The nature of historical research has drastically changed and evolved (especially within the last decade) and will continue to do so as time progresses.  This is undoubtedly due to the implementation of the ‘digital’ having profound effects on changing the whole nature of historical research in a variety of different ways.  The introduction of the digital has encountered ‘road blocks’ and perhaps has some limitations, however in analysis of its overall impact, it can be determined that the digital change has not only made historical research easier and more accessible, but has an will continue to innovate and create variety in the way people undertake and interpret historical research itself.

In attempting to interpret the changes that the digital has had is complicated, not least due to the constant changes that happen within the digital world itself, this also presents the difficulty in defining the term ‘digital history’ for the same reason.  However, in categorising the different and most identifiable reoccurring forms in which the digital can take, allows an interpretation of the definition in the broadest sense of the word.  Therefore, the term digital history can be defined as the representation of all information available online, regardless of the format or the way in which it is presented.  In its most recognisable and basic forms, this would be online archives, libraries and journals, as well as the more recent formats such as social networks and online communities.  In examining the advantages and disadvantages of these formats allows us to greater realise the extent to which the digital change has changed the nature of historical research, both from a practical standpoint, as well as a philosophical standpoint.

Firstly and most obviously, the digital change has meant that historical data, including all different types of sources, have been accumulated and made accessible through the internet, meaning that historical data had become more accessible to the masses as a result.  This, combined with the introduction of the concept of ‘big data’, meant that if left untouched, would leave users facing ‘historical archives of almost unimaginable abundance’ [1]. As a result, the digital offered and continues to offer new ‘sophisticated methods for finding trends and anonymities’ [2] and therefore solutions in dealing with big data and then portraying that data in a variety of different ways.  An example of such a large archive can be seen in Google books, which currently contains more than 50 million books [3].  The majority of such books (previously classed as analogue) have been scanned and digitised using OCR technology.  This is just one of many examples that highlights the extensive ‘possibilities for online research and teaching that would have been unimaginable just a few years ago’ [4], and will continuously develop as time progresses, both in scale and nature.

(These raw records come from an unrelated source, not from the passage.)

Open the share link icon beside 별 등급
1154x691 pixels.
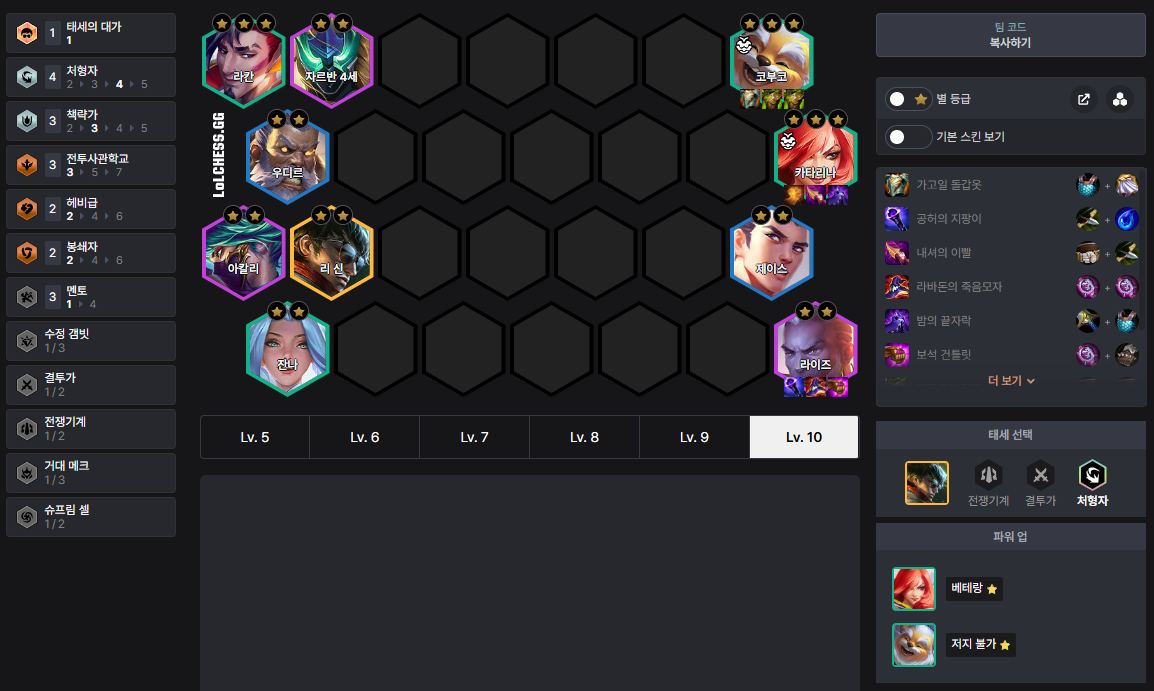1083,99
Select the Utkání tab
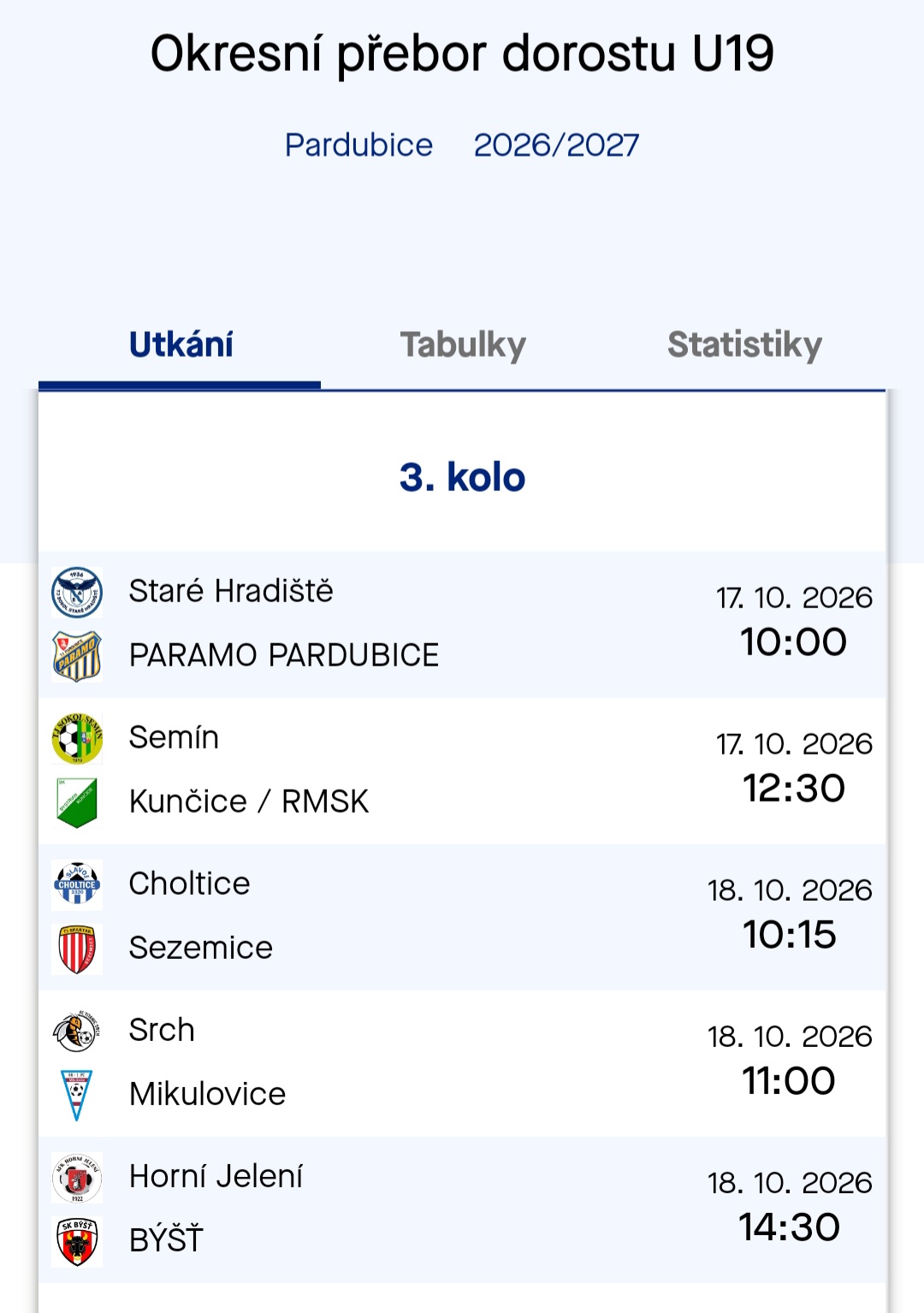 181,345
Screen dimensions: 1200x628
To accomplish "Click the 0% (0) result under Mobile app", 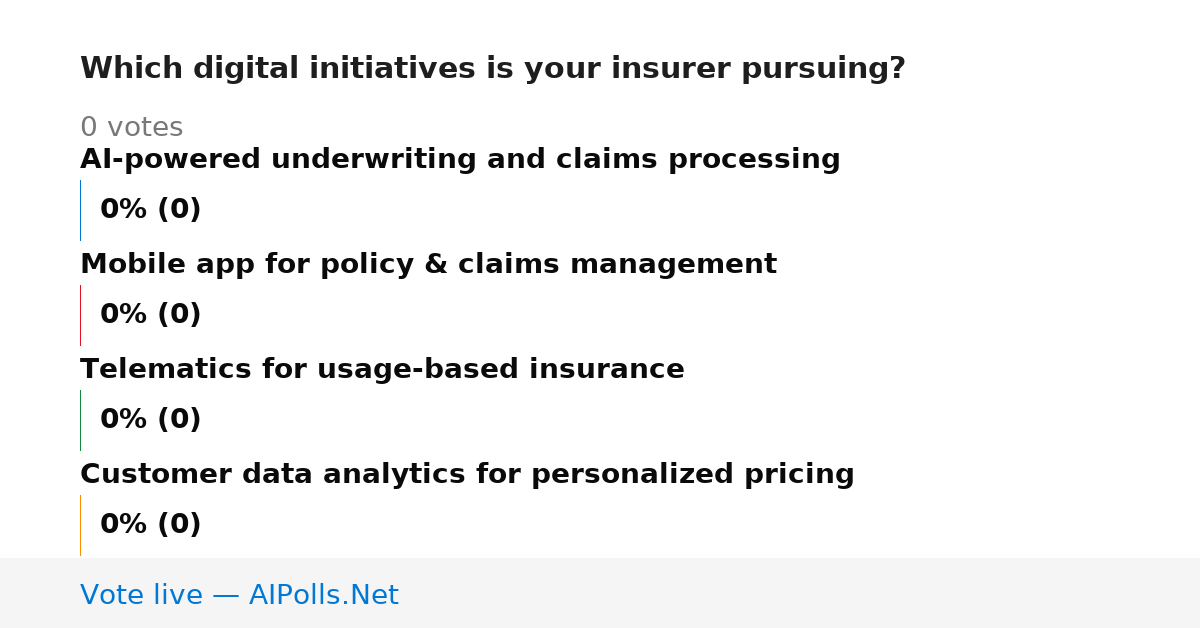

However, there have been some people who have been wary in embracing the digital change over in relation to historical research and research in general.  Abby Smith suggests that ‘we should be cautious about letting the radiance of the bright future blind us to the limitations of this new technology’ [5].  This is in reference to digital data being only a sample of the original data, (in relation to analogue) which is not necessarily the case anymore, however is still a viable limitation in terms of the impact that the digital changeover has had on historical research.  This limitation is arguable due to the fact that digital data need not be any different to that of analogue data and can be just as ‘continuous’; it just depends on the amount of digital data gathered, although scale has become less of an issue.  Although not perhaps suggested, but still in relation to this limitation is the on going issue of ‘open access’ versus ‘paid access’, where the latter does in its very nature enforce limitations on the digital in relation to accessing data online.  However, this is really no different to the problems faced prior to the digital age, where ‘in traditional scholarship, scarcity was the problem, travel to archives was expensive, access to elite libraries was gated and resources were difficult to find’ [6].  As a result, the digital change over has in reality, highlighted an already existent problem of restricted data, be that analogue or digital, but the fact that so many resources are now available, those that are restricted in access become more and more recognisable.  This in turn has led to the ‘emergence of new rights regimes (open access, open content and open source), and the explosion of new information are manifestations of these changing costs’ [7].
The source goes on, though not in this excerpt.